Point im trying to make is how much garbage getting collected is relative. One line can be too much or worse you can just do a little here and there till it all adds up to be to much. If you aren’t watching it then it’s gonna start adding up.
Anyways the question itself should be directly answered…
I see a lot of MonoGame/XNA tutorials that do things like:
Create a new Vector2(…) in Draw
Create a new Rect(…) in Draw
etc.
These are value types because structs are value types.
It’s value is copied when its value reference variable is, passed by value into a method parameter.
This does not mean it is on the stack or on the heap.
Is it actually a bad idea to do this?
Considering that draw/update
run at 30-60fps, you’re creating (let’s say, per sprite/entity) 30-60
instances per second, and these will eventually get garbage-collected,
won’t they?
As you have stated the question …
It depends on the context or scope of the type instance.
(by scope i mean the lifetime of the variable in the code { block } you are considering).
If the vector2 is declared in the game1 class or a pretty much any method as a temporary variable, since the compiler can known that game1 will exist for the lifetime of the application and its pass by value. As well the compiler can know exactly how long the temp variable will last. (provided there is no yield or something weird)
Then it can put it on the stack.
…
If the vector2 is a variable of game1 is said to be local to a instance of game1, it is one of game1’s method variables. There is no garbage reassigning it in game1’s update or draw. (unless you do something really weird to it).
If the vector2 is in a different class object and you create a instance of that object in a local Game1 method for example Update or Draw, That struct is then on the heap with the reference type object instance. When the method exits that instance including the vector2 inside it will be out of walkable scope to the application and will be marked for collection at some time by the gc.

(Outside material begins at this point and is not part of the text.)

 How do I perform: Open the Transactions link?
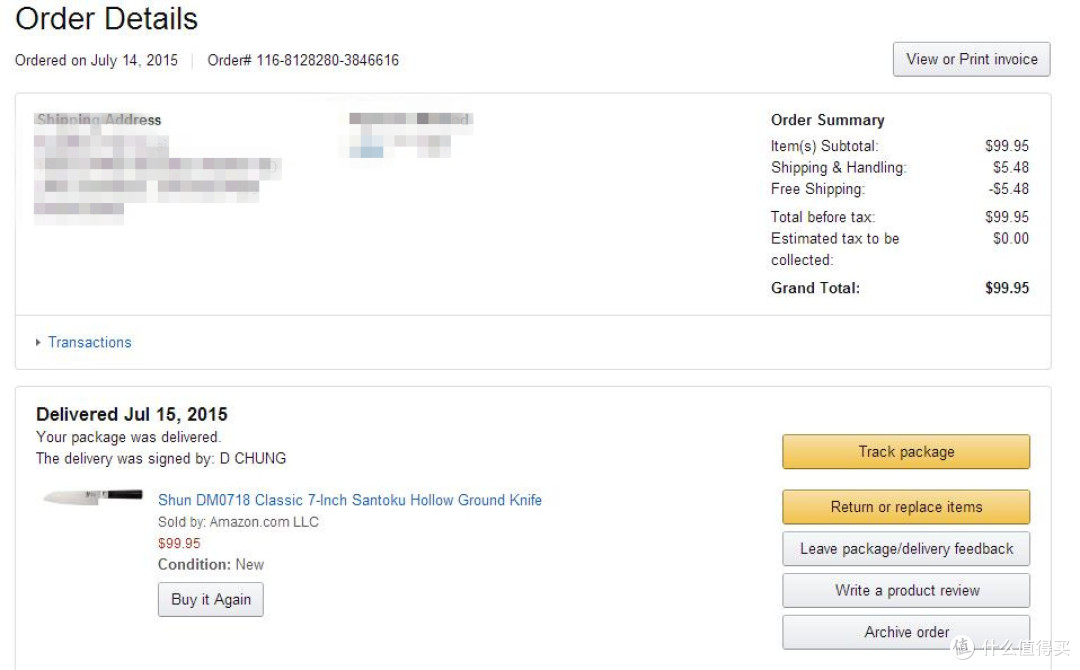point(90,342)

Or am I missing something? I'm going through some length to "cache"
these things inside persistent properties that only update when the
underlying data changes, but is this a micro-optimization?
Cache if you need to.
If you can use structs go ahead if you don’t want to fine you can use class instances.
If either are on the heap and they go out of scope to game1 however then they’ll be garbage collected at some point.

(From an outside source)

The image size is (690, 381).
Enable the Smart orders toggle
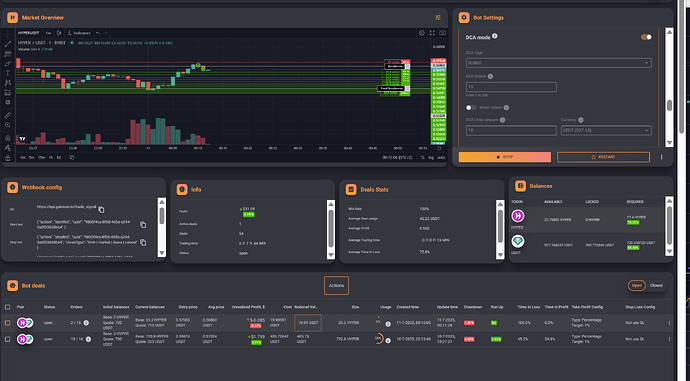pyautogui.click(x=471, y=107)
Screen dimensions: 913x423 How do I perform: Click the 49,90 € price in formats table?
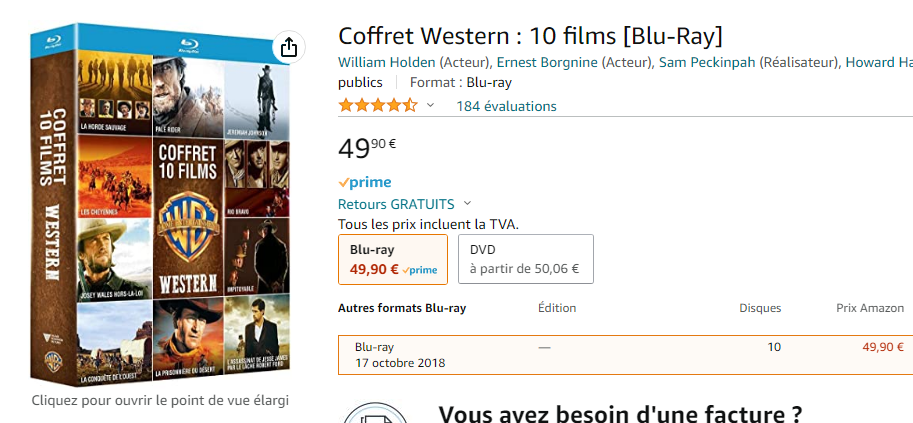[x=882, y=347]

All calls to new create garbage that has nothing to do with a actual Collection being triggered.
(Garbage isn’t evil garbage is memory)
Your reference type instances or structs on the heap going out of application scope creates a collection random number 90% of the time.
(Which for a game at a fast paced critical action packed moment… is evil).
Ditto for Color instances.
Same as above.
There are a couple other ways structs can end up on the heap as well. TLDR already.’